ECLI:NL:GHARN:2011:BQ0426
Gerechtshof Arnhem
- Hoger beroep
- B.P.J.A.M. van der Pol
- H.W. Koksma
- L.E.M. Hendriks
- Rechtspraak.nl
Vrijspraak van verdachte wegens niet bewezenverklaarde overtreding van de Drank- en Horecawet na herroeping van vergunning
In deze zaak heeft het Gerechtshof Arnhem op 5 april 2011 uitspraak gedaan in hoger beroep tegen een vonnis van de economische politierechter in de rechtbank Arnhem. De verdachte was beschuldigd van het zonder vergunning exploiteren van een horecabedrijf, namelijk café [X], op 7 februari 2009. De vergunning van de verdachte was op 28 januari 2009 ingetrokken door het college van burgemeester en wethouders, maar deze intrekking werd later op 29 oktober 2009 door het college gegrond verklaard en herroepen. Het hof heeft vastgesteld dat de intrekking van de vergunning niet rechtsgeldig was, omdat de vernietiging van het besluit met terugwerkende kracht effect heeft. Dit betekent dat de vergunning geacht moet worden nooit ingetrokken te zijn geweest.

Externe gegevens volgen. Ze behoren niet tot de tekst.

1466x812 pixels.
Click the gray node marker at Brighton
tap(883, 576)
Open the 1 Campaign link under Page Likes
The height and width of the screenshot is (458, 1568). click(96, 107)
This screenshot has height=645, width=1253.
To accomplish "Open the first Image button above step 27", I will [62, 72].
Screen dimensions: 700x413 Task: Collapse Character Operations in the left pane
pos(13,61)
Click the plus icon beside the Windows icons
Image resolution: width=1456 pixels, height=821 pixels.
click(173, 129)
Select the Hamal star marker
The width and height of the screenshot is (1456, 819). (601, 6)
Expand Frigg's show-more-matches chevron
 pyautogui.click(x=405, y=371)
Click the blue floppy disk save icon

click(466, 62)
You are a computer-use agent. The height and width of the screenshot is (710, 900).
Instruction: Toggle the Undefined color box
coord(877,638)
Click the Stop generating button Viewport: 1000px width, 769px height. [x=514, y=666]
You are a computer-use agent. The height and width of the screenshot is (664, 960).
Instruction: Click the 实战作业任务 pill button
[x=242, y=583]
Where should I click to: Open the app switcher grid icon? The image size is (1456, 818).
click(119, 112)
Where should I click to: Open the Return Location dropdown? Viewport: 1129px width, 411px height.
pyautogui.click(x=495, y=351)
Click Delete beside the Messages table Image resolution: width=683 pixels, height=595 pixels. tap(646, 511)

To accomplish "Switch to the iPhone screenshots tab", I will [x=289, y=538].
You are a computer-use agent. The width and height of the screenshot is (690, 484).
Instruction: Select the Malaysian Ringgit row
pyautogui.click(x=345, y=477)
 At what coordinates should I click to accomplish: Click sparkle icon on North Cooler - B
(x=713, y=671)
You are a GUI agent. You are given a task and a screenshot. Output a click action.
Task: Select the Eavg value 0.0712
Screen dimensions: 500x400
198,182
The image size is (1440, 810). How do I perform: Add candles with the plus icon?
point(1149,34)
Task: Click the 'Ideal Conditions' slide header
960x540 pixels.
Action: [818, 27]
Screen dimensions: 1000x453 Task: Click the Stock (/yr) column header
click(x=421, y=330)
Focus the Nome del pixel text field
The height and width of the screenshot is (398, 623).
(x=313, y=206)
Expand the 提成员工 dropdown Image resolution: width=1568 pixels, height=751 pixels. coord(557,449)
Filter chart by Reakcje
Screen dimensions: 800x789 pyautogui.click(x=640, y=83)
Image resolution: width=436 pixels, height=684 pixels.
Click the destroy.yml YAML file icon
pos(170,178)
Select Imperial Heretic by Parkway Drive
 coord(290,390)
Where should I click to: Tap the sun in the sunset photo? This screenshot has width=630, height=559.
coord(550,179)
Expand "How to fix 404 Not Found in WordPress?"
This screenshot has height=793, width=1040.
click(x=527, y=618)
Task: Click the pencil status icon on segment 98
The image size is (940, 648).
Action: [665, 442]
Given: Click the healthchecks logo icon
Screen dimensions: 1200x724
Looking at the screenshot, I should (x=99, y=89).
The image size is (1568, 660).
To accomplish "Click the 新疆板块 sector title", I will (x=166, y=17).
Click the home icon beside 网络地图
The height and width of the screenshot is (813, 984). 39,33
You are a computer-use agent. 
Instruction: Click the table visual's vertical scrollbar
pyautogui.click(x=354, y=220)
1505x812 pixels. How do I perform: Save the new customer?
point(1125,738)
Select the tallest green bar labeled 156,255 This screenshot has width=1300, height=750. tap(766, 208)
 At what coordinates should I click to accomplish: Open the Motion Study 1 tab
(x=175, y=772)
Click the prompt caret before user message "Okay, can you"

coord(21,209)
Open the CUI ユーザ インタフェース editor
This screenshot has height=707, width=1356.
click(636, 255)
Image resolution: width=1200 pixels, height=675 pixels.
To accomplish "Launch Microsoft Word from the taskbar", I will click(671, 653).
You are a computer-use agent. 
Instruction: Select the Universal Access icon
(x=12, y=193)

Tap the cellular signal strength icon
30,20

Het hof heeft de tenlastelegging beoordeeld en geconcludeerd dat de verdachte op de tenlastegelegde datum niet zonder vergunning het café heeft geëxploiteerd. De rechtbank had eerder een andere bewijsbeslissing genomen, maar het hof heeft deze vernietigd en opnieuw recht gedaan. De verdachte is vrijgesproken van de beschuldiging, omdat niet bewezen kon worden dat hij het tenlastegelegde feit heeft begaan. De uitspraak van het hof is in lijn met eerdere jurisprudentie, waarin is vastgesteld dat een vernietiging van een besluit door een bestuursorgaan betekent dat het besluit van de aanvang af niet rechtsgeldig is geweest.
De beslissing van het hof is genomen na onderzoek op de terechtzitting van 22 maart 2011, waarbij het hof kennis heeft genomen van de vordering van de advocaat-generaal en de verdediging van de verdachte. Het hof heeft geoordeeld dat de bewijsvoering niet voldoende was om de verdachte te veroordelen, en heeft daarom het vonnis waarvan beroep vernietigd en de verdachte vrijgesproken.